We find the optimal coefficients of a linear combination of eigenvector
centrality, closeness centrality, and triangle centrality. The objective
function is the performance of the linear combination on each graph 
of a certain type (e.g., SNAP) against the best performing teams of the
previous 2-3 days. 

In [29]:
import numpy as np
import networkx as nx
import json
from collections import Counter
import random
import sim
import operator
from heapq import nlargest

In [30]:
# Global Variables
n = 10 # Number of seed nodes

In [31]:
def get_graphs(filenames):
    ''' 
    Function to create graphs and adjacency lists
    given a list of filenames 
    '''
    filepath = '/Users/velis.christ/Downloads/'
    graphs = []
    adj_lists = []
    for filename in filenames:
        with open(filepath+filename+".json") as f:
            adj_list = json.load(f)
        # Create a graph
        G = nx.Graph(adj_list)
        graphs.append(G)
        adj_lists.append(adj_list)
    return graphs, adj_lists

In [32]:
def retrieve_strat_filenames(graph_filename, team_names):
    '''
    Retrieve the filenames of the files containing the teams'
    strategies given a graph filename and a list of teams
    '''
    res = []
    for name in team_names:
        strat_filename = graph_filename + "-" + name + ".json"
        res.append(strat_filename)
    return res

def get_strategies(filenames):
    '''
    Create a list of all the strategies for each of the graph filenames
    given as input
     '''
    filepath = '/Users/velis.christ/Downloads/'
    strategies = []
    for filename in filenames:
        with open(filepath+filename) as f:
            strategy = json.load(f)
        strategies.append(strategy)
    return strategies

In [33]:
def compare_all(adj_list, best_nodes, all_test_nodes):
    '''
    Function to run simulations on a given graph.
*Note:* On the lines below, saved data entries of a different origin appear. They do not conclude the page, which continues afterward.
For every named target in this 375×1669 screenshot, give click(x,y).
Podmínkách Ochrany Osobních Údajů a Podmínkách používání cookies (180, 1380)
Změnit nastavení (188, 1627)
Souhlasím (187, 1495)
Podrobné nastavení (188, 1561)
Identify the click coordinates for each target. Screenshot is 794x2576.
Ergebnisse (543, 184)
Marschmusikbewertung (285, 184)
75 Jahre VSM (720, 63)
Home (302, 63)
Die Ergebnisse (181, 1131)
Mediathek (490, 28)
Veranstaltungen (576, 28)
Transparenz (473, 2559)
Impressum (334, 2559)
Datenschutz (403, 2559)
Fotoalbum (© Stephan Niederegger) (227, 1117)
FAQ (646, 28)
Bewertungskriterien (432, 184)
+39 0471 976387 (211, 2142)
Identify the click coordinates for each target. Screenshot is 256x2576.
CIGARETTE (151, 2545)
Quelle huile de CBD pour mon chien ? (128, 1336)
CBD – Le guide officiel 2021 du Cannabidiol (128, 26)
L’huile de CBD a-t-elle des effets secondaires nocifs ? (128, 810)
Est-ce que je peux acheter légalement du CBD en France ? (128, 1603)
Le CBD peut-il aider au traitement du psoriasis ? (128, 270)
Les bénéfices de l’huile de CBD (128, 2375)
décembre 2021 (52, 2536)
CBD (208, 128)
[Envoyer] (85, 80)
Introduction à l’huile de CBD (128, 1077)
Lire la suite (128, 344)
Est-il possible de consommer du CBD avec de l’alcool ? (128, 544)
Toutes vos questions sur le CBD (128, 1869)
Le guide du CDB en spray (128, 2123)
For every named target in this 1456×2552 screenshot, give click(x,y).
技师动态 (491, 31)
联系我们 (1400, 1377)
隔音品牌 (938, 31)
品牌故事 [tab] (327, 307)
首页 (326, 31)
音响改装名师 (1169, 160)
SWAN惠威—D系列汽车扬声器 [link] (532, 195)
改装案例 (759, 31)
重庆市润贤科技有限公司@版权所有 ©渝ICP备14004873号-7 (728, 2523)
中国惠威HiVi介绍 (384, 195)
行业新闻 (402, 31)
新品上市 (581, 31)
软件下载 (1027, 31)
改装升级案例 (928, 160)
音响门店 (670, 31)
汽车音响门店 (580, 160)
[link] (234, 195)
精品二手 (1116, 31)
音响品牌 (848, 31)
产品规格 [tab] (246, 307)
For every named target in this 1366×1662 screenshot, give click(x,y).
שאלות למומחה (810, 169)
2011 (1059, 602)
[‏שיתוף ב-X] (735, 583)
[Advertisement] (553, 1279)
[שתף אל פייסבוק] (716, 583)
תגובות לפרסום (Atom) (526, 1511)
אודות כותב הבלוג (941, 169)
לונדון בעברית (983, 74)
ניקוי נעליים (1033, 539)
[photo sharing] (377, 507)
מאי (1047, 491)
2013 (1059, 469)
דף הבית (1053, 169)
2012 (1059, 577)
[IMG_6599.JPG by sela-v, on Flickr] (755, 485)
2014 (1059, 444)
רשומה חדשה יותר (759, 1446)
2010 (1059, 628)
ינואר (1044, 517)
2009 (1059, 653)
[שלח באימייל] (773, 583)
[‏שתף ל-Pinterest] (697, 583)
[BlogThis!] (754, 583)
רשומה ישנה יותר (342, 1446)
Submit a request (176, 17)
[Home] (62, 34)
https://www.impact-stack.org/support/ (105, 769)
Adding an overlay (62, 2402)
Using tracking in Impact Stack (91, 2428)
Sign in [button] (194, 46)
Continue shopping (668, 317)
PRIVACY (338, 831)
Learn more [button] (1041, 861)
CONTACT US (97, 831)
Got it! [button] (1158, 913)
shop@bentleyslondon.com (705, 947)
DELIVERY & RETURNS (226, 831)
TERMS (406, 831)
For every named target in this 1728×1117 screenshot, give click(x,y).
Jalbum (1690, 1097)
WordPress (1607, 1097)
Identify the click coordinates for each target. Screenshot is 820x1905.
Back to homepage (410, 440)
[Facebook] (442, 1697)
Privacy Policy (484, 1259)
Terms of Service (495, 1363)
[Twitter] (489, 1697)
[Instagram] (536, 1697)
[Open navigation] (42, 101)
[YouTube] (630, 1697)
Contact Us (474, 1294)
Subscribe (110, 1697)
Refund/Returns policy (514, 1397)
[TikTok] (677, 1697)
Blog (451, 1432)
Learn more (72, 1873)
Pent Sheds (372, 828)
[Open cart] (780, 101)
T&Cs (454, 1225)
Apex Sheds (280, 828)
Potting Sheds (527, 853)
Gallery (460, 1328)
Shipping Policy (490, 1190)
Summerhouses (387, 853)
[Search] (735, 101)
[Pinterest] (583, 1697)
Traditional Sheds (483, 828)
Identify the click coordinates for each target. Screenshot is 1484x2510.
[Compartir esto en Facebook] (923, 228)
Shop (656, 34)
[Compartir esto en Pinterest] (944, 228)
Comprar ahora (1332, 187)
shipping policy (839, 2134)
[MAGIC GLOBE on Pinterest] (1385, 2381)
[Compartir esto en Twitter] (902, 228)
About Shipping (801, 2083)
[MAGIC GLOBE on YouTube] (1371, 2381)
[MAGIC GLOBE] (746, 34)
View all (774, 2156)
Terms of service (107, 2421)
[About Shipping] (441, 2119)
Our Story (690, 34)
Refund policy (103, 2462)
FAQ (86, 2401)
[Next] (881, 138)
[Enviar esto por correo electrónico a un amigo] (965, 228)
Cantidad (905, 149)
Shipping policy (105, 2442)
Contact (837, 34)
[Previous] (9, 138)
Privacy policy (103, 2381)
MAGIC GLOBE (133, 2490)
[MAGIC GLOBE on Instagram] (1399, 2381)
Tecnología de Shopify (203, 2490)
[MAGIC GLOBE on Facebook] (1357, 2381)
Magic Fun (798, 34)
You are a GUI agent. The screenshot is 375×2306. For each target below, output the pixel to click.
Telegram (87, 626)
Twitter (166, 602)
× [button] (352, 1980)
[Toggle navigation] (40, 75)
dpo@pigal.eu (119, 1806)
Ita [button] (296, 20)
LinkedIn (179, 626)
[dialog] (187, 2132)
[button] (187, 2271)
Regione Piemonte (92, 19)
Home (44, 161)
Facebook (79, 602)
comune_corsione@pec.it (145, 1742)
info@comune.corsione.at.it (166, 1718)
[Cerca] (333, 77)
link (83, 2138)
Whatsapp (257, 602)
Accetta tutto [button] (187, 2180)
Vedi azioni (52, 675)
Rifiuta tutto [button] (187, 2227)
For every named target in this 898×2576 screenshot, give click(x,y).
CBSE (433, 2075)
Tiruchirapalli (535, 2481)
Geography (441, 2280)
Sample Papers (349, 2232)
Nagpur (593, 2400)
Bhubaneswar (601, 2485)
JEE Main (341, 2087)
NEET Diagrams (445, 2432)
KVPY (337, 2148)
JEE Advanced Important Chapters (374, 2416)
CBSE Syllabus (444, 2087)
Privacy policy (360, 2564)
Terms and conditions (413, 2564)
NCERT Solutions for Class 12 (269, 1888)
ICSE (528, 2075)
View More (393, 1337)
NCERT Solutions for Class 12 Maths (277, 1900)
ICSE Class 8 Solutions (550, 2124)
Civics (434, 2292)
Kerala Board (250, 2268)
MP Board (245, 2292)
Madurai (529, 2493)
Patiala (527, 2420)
The function runs a
    simulation of the best_nodes against all seed nodes in the list
    all_test_nodes. This function is used to compare the strategy of a linear
    combination of centrality measures against all strategies from previous
    days on a given graph.
    Input:
    - adj_list: adjacency list of graph to run the simulation on
    - best_nodes: seed nodes of the strategy being tested
    - all_test_nodes: list of seed nodes to simulate against
    Output:
    - results: list of all ouputs of simulation (sim.run)
    '''
    results = []
    # print(all_test_nodes)
    for test_nodes in all_test_nodes:
        node_mappings = dict()
        node_mappings["Best"] = best_nodes
        node_mappings["Test"] = test_nodes
        # print(node_mappings)
        result = sim.run(adj_list, node_mappings)
        results.append(result)
    return results

In [34]:
def best_strategy(graphs, adj_lists, strategies):
    ''' 
    Find the best strategy (linear combination of centrality measures)
    given a set of graphs and competing strategies.
    The graphs are of the same type (e.g., SNAP, Preferential Attachment)
    
    Inputs:
    - graphs: list of nx.Graph()
    - adj_lists: list of dict() representing adjacency lists
    - strategies: list of lists of lists of seed nodes of the strategies

    Output:
    - num_beats: list of the number of Wins on each graph
    - scores: list of the number of nodes conquered on each graph
    best_idx: Index of the best coefficients
    coeffs: The optimal coefficients for the linear combination
    '''

    # Compute centralities for each graph
    eig_cent = []
    close_cent = []
    triangles = []
    for i in range(len(graphs)):
        G = graphs[i]
        eig_cent.append(nx.eigenvector_centrality(G))
        close_cent.append(nx.closeness_centrality(G))
        triangles.append(nx.triangles(G))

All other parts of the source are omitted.